Friday, August 28, 2020

Keeping Track

Recently I read a medium length suspense novel that was overloaded with characters. I expect a long historical novel to be packed, but with this mystery novel the number of persons was confusing.

Coupled with a weak plot, the book was a difficult read. 

The main characters and important bit players should be portrayed as memorably and distinctly as possible. Or conversely, if the author is touched by Dickensian genius, so brilliantly stereotypical, that the reader swears he's met them in real life. We already know Ebenezer Scrooge, Uriah Heep, and Madame Defarge in our hearts. They are members of our family, or the folks next door, or the ones running for office this year. 

It's better not to give major characters similar names. It's very irritating when the protagonist is named James--sometimes called Jim--and his worst enemy is called Jim all of the time. More subtle are names that sound too much alike, such as Bill and Will. Or names that people shorten. I know a man named Matthew and I carelessly say "Matt" when in fact, I've never heard his family call him by that name. 

So why do authors stumble into these traps? With a series it's very easy. In book five, for instance, we cook up a name and when this person comes into contact with a person introduced in book one, it's complicated. 

Another complication is using a name that belongs to someone in real life. It can be embarrassing and costly. Once I innocently cast the son of my husband's best customer in an unfavorable light. I did not know the kid and certainly was unaware of his history. It did not go well. Now I Google first to make sure I'm not defaming someone's character. 

I have a Word file that I carry over in the Lottie Albright Series. It's the "Lottie Albright Master Character File." Under the title of each book, I list all the characters introduced in that particular manuscript.  That way, when the family doctor is mentioned in book one, it's the same person in book five. I can go back through this Character Master File and see what I named the County Clerk in book one. If I had to do it over again, I would record a more detailed description of each character. 

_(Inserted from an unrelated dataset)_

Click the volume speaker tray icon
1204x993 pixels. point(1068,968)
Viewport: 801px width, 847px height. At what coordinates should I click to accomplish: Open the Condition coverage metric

Needless to say, too, not every person needs a name or a memorable description. Most days we interact with people we take for granted. I don't know the shifting series of Amazon Prime drivers who come to my door or the man driving the mail delivery truck. 

Fans have incredible memories. If you screw up, they will let you know. 



Ellen said...

Wonderful post! Couldn't agree more! Naming characters is tricky business, to be sure. And keeping track of them all in a series is a separate challenge. Do you use Word for the files you mention to keep track of things? Different software? Or do you use a binder of some sort? I'm so curious because I keep trying to find something that works well for me... I live, write, and travel full-time in a small RV, so space is an issue!

Thanks again for a great post!

Charlotte Hinger said...

Hi Ellen--I use Word because it's standard for the publishing industry. I can't attach that file to this post, but's very simple. Just use a new heading for each book and start listing the new characters you've introduced in that book. That way the head EMT in Book Four is the same person mentioned in Book One. As I said, I wish now I had included more complete physical descriptions.

Good luck on your limited space. I'm trying to cut down generating so much paper.

Thank you.


Donis Casey said...

I have a regular character named Grace in my Alafair series. Late in the series I had Alafair visit a sister in AZ with a son named Chase. Grace was not in that book. Long story short, Chase came to live with Alafair's family, so in subsequent books I have to be careful to differentiate between Grace and Chase, both children, especially when they interact! Now why didn't that occur to me before I named Chase Chase? p.s. that series has innumerable regular characters, so I not only keep a character bible for my own information, I always include a list of characters for the reader at the beginning of each book.